Task requirements: Every line below that holds the string "computer" should be copied out.

Saved entries:
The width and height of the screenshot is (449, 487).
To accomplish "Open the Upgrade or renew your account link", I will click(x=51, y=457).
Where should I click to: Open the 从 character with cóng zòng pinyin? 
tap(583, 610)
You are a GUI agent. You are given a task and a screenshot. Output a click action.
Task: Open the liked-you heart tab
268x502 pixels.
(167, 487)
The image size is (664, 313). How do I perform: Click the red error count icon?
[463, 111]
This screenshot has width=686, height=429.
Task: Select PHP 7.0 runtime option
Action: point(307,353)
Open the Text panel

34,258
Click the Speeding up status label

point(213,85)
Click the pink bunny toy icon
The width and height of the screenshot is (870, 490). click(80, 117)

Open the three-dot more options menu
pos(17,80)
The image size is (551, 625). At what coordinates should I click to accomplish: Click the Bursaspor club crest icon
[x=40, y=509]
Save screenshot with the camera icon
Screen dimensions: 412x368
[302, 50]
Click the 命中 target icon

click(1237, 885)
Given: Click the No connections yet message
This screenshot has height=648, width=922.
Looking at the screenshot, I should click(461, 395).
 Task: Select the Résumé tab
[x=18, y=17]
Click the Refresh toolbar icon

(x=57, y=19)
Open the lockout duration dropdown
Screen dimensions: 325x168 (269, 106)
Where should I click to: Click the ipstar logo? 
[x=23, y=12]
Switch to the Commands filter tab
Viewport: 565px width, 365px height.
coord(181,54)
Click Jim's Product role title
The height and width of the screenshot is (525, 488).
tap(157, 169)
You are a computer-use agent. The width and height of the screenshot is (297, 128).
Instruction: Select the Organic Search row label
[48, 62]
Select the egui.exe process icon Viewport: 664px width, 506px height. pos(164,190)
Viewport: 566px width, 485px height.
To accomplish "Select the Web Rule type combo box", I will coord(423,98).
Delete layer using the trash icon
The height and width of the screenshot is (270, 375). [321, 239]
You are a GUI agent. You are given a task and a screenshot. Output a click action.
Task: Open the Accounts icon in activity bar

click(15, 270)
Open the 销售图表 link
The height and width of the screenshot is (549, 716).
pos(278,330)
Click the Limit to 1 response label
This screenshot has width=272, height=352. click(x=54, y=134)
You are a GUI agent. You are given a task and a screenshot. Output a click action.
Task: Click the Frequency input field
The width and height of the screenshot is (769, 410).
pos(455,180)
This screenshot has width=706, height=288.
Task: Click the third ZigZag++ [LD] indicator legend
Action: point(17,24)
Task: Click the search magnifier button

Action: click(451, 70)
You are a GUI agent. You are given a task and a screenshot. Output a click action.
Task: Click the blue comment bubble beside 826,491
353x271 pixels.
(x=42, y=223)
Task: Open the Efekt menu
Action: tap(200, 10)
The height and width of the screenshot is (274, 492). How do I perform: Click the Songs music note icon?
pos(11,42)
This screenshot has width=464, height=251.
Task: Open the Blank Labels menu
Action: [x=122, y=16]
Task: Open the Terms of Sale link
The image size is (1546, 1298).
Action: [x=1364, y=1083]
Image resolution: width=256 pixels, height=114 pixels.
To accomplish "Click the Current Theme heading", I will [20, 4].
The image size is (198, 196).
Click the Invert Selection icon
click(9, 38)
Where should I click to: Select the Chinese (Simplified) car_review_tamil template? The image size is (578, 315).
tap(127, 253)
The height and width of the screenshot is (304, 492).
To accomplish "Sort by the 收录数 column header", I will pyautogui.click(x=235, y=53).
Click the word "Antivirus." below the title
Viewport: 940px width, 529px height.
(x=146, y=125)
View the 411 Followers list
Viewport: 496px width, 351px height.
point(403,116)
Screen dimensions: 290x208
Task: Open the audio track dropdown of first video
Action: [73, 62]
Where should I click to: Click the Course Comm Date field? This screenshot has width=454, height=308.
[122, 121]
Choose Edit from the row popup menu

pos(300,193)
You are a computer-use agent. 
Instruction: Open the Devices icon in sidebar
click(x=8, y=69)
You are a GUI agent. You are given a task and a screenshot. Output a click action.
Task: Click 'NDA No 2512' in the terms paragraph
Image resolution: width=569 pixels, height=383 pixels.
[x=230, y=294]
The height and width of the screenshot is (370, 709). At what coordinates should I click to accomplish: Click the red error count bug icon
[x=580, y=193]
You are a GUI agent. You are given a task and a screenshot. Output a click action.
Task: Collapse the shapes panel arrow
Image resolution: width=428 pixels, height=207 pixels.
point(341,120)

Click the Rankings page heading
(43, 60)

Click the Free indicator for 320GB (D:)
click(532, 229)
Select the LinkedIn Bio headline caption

Solution for this exercise:
You are a computer-use agent. The width and height of the screenshot is (297, 128).
You are a computer-use agent. 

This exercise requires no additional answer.